● **WORK REQUIRED**
In the listing below, locate the line containing "Image resolution: width=1337" and the line containing "Given: Select AR1 router on the topology". Output both of them and every line between, exactly as written, and nothing more.

....

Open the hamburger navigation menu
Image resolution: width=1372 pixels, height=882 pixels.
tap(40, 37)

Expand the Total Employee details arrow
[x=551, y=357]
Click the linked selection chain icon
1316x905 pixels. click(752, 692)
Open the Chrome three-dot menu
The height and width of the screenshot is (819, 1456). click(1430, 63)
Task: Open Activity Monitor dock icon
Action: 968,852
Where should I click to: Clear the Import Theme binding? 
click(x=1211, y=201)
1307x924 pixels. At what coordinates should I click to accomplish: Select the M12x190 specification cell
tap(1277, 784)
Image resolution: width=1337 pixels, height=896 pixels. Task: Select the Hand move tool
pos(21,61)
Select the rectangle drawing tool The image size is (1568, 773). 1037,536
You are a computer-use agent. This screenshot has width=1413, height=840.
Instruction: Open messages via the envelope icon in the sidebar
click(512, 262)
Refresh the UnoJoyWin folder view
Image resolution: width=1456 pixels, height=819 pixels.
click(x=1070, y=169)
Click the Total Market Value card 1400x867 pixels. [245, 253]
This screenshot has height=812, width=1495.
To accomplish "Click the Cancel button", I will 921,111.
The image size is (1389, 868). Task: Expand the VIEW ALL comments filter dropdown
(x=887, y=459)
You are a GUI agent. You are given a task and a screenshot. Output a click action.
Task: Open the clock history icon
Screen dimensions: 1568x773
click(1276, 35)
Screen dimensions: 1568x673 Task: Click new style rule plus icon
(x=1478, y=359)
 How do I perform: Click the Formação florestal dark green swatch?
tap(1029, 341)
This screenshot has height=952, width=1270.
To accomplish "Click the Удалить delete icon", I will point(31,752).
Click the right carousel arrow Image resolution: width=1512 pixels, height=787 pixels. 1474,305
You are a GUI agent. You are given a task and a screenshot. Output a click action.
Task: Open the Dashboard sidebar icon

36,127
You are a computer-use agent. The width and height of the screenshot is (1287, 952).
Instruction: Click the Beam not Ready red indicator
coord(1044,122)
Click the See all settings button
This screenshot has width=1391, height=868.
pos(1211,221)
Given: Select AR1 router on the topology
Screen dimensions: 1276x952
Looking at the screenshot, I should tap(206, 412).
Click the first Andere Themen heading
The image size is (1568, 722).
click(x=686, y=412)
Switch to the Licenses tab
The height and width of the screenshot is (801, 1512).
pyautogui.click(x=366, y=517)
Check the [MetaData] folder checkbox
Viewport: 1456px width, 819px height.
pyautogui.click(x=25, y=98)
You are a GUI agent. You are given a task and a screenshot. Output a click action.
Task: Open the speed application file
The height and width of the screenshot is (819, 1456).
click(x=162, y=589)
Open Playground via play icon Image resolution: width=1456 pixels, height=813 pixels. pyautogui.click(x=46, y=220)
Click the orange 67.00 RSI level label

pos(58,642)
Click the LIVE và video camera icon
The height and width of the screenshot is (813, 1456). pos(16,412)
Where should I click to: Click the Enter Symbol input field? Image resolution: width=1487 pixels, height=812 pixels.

....

● **COMPLETED EXERCISE**
Image resolution: width=1337 pixels, height=896 pixels. Task: Select the Hand move tool
pos(21,61)
Select the rectangle drawing tool The image size is (1568, 773). 1037,536
You are a computer-use agent. This screenshot has width=1413, height=840.
Instruction: Open messages via the envelope icon in the sidebar
click(512, 262)
Refresh the UnoJoyWin folder view
Image resolution: width=1456 pixels, height=819 pixels.
click(x=1070, y=169)
Click the Total Market Value card 1400x867 pixels. [245, 253]
This screenshot has height=812, width=1495.
To accomplish "Click the Cancel button", I will 921,111.
The image size is (1389, 868). Task: Expand the VIEW ALL comments filter dropdown
(x=887, y=459)
You are a GUI agent. You are given a task and a screenshot. Output a click action.
Task: Open the clock history icon
Screen dimensions: 1568x773
click(1276, 35)
Screen dimensions: 1568x673 Task: Click new style rule plus icon
(x=1478, y=359)
 How do I perform: Click the Formação florestal dark green swatch?
tap(1029, 341)
This screenshot has height=952, width=1270.
To accomplish "Click the Удалить delete icon", I will point(31,752).
Click the right carousel arrow Image resolution: width=1512 pixels, height=787 pixels. 1474,305
You are a GUI agent. You are given a task and a screenshot. Output a click action.
Task: Open the Dashboard sidebar icon

36,127
You are a computer-use agent. The width and height of the screenshot is (1287, 952).
Instruction: Click the Beam not Ready red indicator
coord(1044,122)
Click the See all settings button
This screenshot has width=1391, height=868.
pos(1211,221)
Given: Select AR1 router on the topology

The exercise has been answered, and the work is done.